*Passage to read*:
*****

Benchmark data is here: https://doi.org/10.17632/jfrdpnb945.1

On 26.08.20 10:07, Andy Seaborne wrote:
>
>
>
> On 26/08/2020 08:36, Andy Seaborne wrote:
>> Thanks for the report.
>> I don't have access to the paper.
>
> https://t.co/ivcVMnPGEr
>
> via
>
> https://twitter.com/alphaverda/status/1276836317100421121
>
> Unfortunately, the evaluation is a custom app for each database.
> Without seeing the app, it's opaque.
>
> I was hoping to see which features of SHACL they used in their shapes.
> While Jena covers a all of core and SPARQL, the more obscure ones are
> maybe slow.  But if they are comparing across databases, maybe they
> went for an implemented subset.
>
> Where are the shapes they used?
>
>     Andy
>
> "18 GB of heap memory" ... on a 16G machine. Hmm.
>
>
>>
>> I don't see a reference to TopQuadrant SHACL in the references.

*****

*Problems and tasks*:
**a.** What amount of heap memory does the email quote?
**b.** Retype the portion of the email that begins at the words "Benchmark data is" and stops after "to the paper.".
**c.** List every web address that appears in the email.

*****

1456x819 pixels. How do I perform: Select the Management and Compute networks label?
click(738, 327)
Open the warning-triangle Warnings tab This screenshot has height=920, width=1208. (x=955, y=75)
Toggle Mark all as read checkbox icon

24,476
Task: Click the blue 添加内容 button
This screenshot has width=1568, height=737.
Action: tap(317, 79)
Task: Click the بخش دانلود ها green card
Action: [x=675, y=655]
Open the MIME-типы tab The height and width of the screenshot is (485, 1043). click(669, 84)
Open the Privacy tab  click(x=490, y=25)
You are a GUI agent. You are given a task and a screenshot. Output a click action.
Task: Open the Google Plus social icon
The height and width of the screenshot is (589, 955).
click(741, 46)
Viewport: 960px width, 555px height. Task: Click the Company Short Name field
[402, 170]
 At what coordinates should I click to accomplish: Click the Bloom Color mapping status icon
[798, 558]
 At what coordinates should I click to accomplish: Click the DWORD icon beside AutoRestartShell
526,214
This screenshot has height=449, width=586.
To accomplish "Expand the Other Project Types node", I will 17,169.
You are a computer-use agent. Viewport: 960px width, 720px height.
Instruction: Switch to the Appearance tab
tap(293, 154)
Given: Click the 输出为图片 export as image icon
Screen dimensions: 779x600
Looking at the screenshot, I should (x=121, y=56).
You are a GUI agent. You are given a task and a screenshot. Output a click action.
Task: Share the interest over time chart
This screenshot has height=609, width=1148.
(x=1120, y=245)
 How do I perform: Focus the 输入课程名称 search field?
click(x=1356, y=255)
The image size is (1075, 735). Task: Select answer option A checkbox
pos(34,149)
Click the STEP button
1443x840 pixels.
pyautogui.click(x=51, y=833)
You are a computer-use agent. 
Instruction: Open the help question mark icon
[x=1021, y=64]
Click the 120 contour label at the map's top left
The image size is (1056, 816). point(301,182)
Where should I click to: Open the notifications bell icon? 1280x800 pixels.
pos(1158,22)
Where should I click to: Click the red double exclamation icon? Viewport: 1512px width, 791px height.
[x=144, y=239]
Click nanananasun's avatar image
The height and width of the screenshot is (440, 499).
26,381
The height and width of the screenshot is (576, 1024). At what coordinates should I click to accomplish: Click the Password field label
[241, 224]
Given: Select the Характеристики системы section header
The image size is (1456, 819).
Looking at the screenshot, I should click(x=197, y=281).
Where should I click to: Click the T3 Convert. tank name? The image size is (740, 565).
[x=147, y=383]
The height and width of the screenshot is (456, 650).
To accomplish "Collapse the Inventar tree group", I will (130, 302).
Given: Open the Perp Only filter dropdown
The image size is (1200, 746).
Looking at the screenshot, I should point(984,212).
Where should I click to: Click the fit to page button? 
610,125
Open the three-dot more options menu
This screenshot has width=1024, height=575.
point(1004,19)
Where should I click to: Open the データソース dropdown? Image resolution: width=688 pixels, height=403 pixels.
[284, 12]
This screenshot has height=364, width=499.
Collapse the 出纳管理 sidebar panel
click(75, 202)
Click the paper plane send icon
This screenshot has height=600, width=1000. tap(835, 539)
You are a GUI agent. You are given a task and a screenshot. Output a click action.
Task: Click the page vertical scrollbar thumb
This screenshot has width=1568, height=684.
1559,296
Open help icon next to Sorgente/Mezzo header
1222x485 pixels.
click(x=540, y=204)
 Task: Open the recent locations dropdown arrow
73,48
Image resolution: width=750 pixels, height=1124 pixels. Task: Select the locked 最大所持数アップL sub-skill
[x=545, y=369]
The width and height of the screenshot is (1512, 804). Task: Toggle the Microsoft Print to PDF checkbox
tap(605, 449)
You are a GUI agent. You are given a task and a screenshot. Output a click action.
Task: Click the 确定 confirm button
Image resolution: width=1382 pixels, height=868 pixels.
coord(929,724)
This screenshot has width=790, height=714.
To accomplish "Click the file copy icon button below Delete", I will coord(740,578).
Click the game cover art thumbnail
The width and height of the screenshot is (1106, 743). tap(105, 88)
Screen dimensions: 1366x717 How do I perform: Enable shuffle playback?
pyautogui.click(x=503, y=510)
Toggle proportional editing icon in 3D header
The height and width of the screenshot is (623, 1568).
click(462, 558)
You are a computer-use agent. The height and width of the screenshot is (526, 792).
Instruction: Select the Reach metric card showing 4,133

*****

*Worked answers*:
**a.** 18 GB

**b.**
Benchmark data is here: https://doi.org/10.17632/jfrdpnb945.1

On 26.08.20 10:07, Andy Seaborne wrote:
>
>
>
> On 26/08/2020 08:36, Andy Seaborne wrote:
>> Thanks for the report.
>> I don't have access to the paper.

**c.**
https://doi.org/10.17632/jfrdpnb945.1
https://t.co/ivcVMnPGEr
https://twitter.com/alphaverda/status/1276836317100421121